WORK ORDER =
Your answer must consist of exactly the lines below, starting with the line with "[Tiktok Icon] (904, 1191)" and going on through the line with "Rodyti nustatymus (171, 2553)", and nothing else.

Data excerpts
○ ○ ○

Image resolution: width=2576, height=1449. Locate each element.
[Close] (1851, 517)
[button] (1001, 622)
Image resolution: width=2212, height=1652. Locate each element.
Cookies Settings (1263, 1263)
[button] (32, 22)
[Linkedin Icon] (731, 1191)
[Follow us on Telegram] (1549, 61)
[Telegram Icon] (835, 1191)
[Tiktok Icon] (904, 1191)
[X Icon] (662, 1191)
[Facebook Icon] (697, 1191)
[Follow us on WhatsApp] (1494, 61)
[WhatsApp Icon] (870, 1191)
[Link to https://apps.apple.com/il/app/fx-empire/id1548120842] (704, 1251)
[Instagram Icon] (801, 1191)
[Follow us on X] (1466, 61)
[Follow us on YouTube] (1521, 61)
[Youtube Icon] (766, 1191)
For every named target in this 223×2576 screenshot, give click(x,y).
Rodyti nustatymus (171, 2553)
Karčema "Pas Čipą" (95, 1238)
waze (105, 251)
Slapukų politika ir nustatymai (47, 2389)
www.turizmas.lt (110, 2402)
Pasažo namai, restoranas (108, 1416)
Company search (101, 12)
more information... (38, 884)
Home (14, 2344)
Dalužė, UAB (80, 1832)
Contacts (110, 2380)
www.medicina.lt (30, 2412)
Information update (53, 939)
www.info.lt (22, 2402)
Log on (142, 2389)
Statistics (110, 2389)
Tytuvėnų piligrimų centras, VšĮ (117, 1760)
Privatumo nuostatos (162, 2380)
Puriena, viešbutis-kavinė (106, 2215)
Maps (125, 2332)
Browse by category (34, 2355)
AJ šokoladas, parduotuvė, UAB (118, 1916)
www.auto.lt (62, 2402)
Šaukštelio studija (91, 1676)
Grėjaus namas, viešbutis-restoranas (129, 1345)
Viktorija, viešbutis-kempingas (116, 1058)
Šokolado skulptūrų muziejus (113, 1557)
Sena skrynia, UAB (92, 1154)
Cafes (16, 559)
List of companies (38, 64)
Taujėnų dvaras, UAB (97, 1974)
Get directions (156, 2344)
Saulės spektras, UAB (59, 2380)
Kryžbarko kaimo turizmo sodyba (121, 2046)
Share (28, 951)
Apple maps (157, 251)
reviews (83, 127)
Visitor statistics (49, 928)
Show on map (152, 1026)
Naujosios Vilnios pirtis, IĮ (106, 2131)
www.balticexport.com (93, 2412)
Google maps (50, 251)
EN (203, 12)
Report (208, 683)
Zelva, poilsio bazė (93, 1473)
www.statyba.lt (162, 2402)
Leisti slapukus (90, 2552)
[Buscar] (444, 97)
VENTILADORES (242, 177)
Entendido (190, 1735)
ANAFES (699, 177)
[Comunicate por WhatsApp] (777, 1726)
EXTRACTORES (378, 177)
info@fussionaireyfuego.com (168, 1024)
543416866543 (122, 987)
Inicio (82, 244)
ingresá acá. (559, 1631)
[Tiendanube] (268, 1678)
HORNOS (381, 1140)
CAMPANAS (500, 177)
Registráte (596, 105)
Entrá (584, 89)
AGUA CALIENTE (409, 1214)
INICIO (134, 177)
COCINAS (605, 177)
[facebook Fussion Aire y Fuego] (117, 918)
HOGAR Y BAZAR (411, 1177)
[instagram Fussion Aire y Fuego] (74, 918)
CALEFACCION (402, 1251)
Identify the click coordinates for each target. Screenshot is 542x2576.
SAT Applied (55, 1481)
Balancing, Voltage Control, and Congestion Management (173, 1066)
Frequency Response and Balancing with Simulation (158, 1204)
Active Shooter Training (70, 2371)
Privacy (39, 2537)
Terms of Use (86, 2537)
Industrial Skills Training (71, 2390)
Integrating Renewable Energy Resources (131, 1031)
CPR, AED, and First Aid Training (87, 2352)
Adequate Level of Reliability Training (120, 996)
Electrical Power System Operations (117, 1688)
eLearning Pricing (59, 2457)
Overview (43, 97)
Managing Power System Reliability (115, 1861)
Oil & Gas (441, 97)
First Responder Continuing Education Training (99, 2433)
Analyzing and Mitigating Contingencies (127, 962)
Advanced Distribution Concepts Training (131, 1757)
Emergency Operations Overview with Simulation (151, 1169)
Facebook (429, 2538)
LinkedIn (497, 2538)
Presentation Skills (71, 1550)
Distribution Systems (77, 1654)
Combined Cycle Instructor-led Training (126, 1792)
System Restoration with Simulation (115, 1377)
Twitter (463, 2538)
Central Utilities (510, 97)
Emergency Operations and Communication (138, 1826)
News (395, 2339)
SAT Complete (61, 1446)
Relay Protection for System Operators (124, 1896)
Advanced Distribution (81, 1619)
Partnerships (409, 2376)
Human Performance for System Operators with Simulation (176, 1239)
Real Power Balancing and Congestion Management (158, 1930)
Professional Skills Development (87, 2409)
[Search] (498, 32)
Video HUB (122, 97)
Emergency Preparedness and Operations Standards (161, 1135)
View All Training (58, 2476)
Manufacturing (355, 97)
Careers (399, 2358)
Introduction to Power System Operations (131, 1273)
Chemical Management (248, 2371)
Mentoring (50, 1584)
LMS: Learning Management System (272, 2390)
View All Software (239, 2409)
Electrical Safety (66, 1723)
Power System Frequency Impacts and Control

○ ○ ○

TASK ANSWER =
[Tiktok Icon] (904, 1191)
[X Icon] (662, 1191)
[Facebook Icon] (697, 1191)
[Follow us on WhatsApp] (1494, 61)
[WhatsApp Icon] (870, 1191)
[Link to https://apps.apple.com/il/app/fx-empire/id1548120842] (704, 1251)
[Instagram Icon] (801, 1191)
[Follow us on X] (1466, 61)
[Follow us on YouTube] (1521, 61)
[Youtube Icon] (766, 1191)
For every named target in this 223×2576 screenshot, give click(x,y).
Rodyti nustatymus (171, 2553)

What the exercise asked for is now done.